Intervention de Dominique Moïsi, Conseiller spécial à l’Institut français des relations internationales, au colloque du 16 juin 2008, Où va la société israélienne ?

Merci beaucoup, Monsieur le Président.
J’avoue que c’est la première fois que j’interviens sur ce thème. Il m’arrive de traiter des questions du Moyen-Orient, mais sous l’angle des relations internationales, d’un point de vue strictement géopolitique. N’ayant jamais abordé ce sujet de la société israélienne, je plaide l’amateurisme le plus total dans mes remarques liminaires !

Invité par M. Shimon Pérès aux cérémonies du soixantième anniversaire de l’Etat d’Israël, je pense pouvoir vous faire part de mes impressions beaucoup plus que de mes connaissances ou de mon analyse.

La première chose qui m’a frappé, c’est une certaine « italianisation » d’Israël, dans le sens où un affaiblissement de l’Etat s’y accompagne d’un renforcement de la société civile. Cet état de fait soulève un problème majeur :
Un Etat du Moyen-Orient peut-il se permettre d’évoluer « à l’italienne » ?
Si l’Italie survit très bien comme elle est (encore peut-on se demander si elle survit si bien que cela), c’est parce qu’elle est au cœur de l’Union européenne. Le problème d’Israël, c’est qu’il se trouve au Moyen-Orient et qu’il connaît une évolution étatique peu compatible avec l’exigence que supposerait l’environnement régional.

Ma deuxième surprise a été l’évolution d’Israël, passé en quelques années de ce qu’on aurait appelé hier « Israël inc » (incorporated : l’industrie, la force) à « Israël dot.com «. L’extraordinaire intensité d’énergie, de vie, est à certains égards terrifiante dans son artificialité. On éprouve le sentiment de se trouver dans une sorte de bulle, de cloche à fromage, un peu comme si l’Etat, à tout moment, était prêt à s’envoler, à quitter un environnement par trop décevant pour rejoindre le monde. Quand vous êtes à Tel-Aviv, vous oubliez complètement que quelque part au Nord, il y a le Hezbollah et que quelque part au Sud, il y a le Hamas. En fait l’extérieur a quasiment disparu.

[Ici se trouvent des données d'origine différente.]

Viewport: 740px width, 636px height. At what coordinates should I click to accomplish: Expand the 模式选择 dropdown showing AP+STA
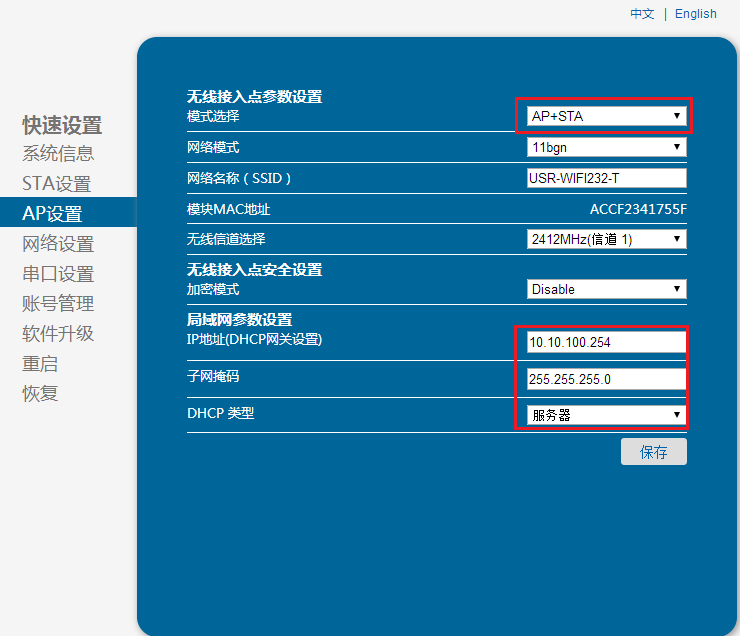tap(606, 116)

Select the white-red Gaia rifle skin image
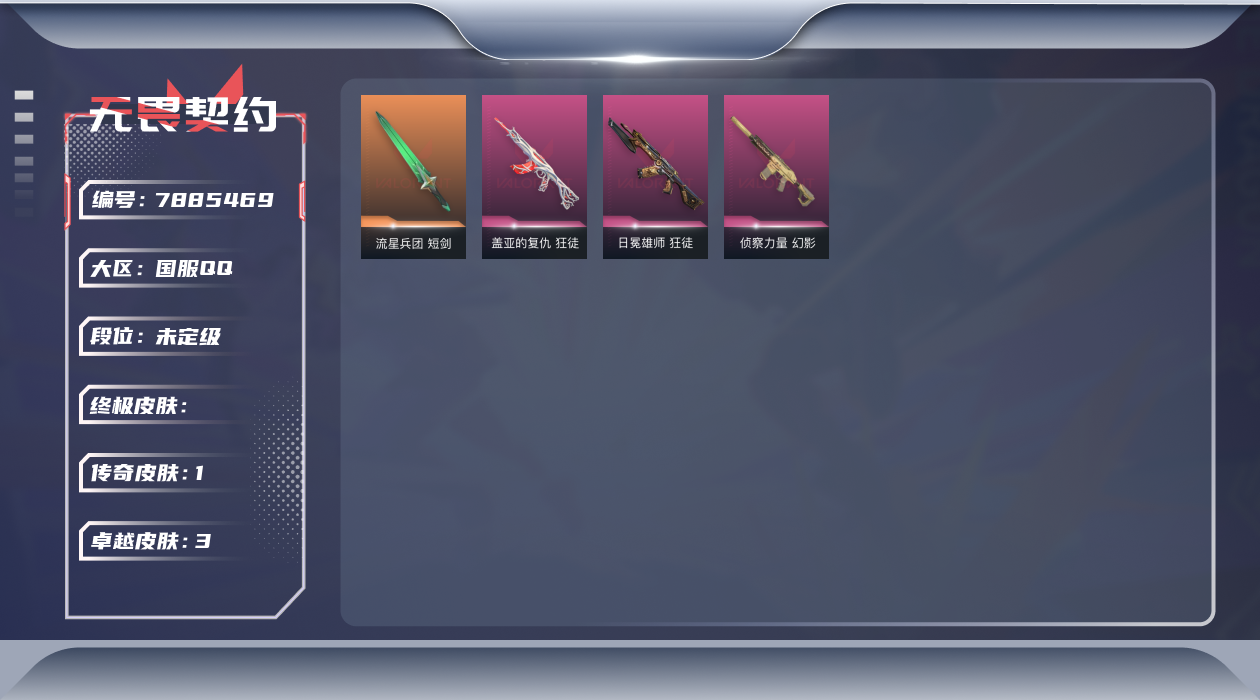click(x=534, y=161)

Mais l’intensité même de la vie israélienne exprime la présence du danger, la présence de la mort. Le mur – qui est une réussite sur le plan de la sécurité des citoyens israéliens – a relégué l’environnement régional dans une non-existence psychologique qui me paraît à certains égards particulièrement dangereuse.

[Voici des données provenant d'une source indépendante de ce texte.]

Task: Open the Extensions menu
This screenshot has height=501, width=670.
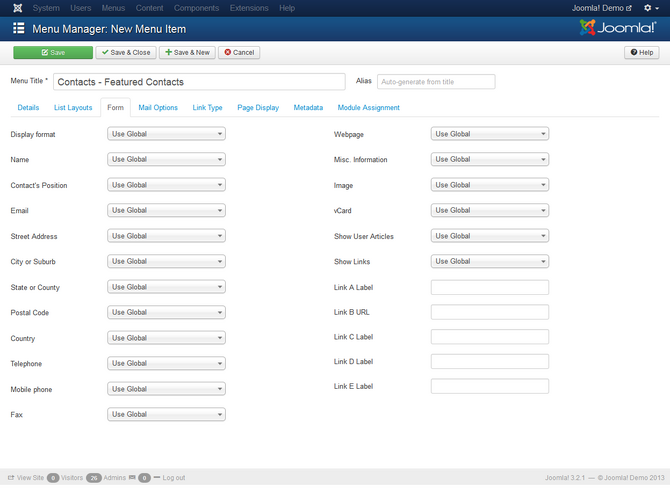Action: click(249, 8)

Si l’on approfondit cette réflexion, on ne peut que constater le renforcement, la consolidation, de la société israélienne. J’aurais tendance à dire, en spécialiste de géopolitique, que si l’armée israélienne a perdu la guerre du Liban en ne la gagnant pas et si le Hezbollah l’a gagnée en ne la perdant pas, la société israélienne a connu au cours des dernières années une double victoire :
En surmontant la deuxième Intifada, elle s’est révélée à elle-même beaucoup plus forte qu’elle ne le pensait. Si les Palestiniens ont terrorisé, ils n’ont pas vaincu le peuple israélien et la société israélienne est sortie plus forte de ce traumatisme qui lui a été imposé.

La mondialisation a été un atout extraordinaire pour Israël. Tom Friedman publiait il y a quelques jours dans le New York Times des chiffres intéressants à propos du Venture capital, attiré par les start-up dans le monde : en tête venaient les Etats-Unis, puis l’Europe, avec 1,53 milliards de dollars et la Chine (719 millions de dollars) immédiatement suivie d’Israël (572 millions de dollars). Un pays de 7 millions d’habitants suit de très près la Chine en termes de Venture capital ! De quoi donner aux Israéliens un sentiment d’exultation.

Lors du colloque qu’organisait à Jérusalem le Président Pérès, tout au long des couloirs de la grande salle de conférences, Binyanei Haouma, s’étalaient des publicités, des présentations de toutes les start up israéliennes qui occupent le premier rang dans le domaine de la médecine, des nanotechnologies… Une sorte de monde s’est créé là avec une énergie, une intensité extrême.

Si on se situe au niveau de l’analyse des émotions, je dirai que cohabitent en Israël aujourd’hui trois émotions majeures :
L’espoir, la réalisation d’un miracle. En l’espace de quinze jours, je suis passé de Varsovie où l’on célébrait le soixante-cinquième anniversaire de l’insurrection du ghetto, à Jérusalem où l’on fêtait le soixantième anniversaire de la création de l’Etat. J’étais à Varsovie à l’invitation du Président polonais parce que, depuis sept ans, à la demande de Jacques Delors, j’enseigne au Collège d’Europe. Ce que j’ai vécu à Varsovie était en quelque sorte une préparation pour ma compréhension de Jérusalem. J’ai assisté dans la capitale polonaise à un concert de gala de l’orchestre philharmonique d’Israël jouant du Beethoven sous la direction de Zubin Metah. Dans la salle de l’Opéra royal de Varsovie j’ai été presque gêné par la présence massive, saisissante, de jeunes soldats israéliens en uniforme, semblant sortir du désert, qui côtoyaient les smokings et les robes du soir de la haute société polonaise. Mais ces soldats étaient la réponse aux centaines de photos qui ornaient l’Opéra royal de Varsovie, les photos d’une société disparue. Les jeunes Juifs morts à Varsovie et ailleurs lors de la Shoah étaient remplacés symboliquement par ces soldats israéliens. A Jérusalem, les enfants morts étaient remplacés par les enfants vivants qui chantaient l’Hatikvah ; le Président Pérès avait d’ailleurs mis l’accent sur la présence de ces enfants.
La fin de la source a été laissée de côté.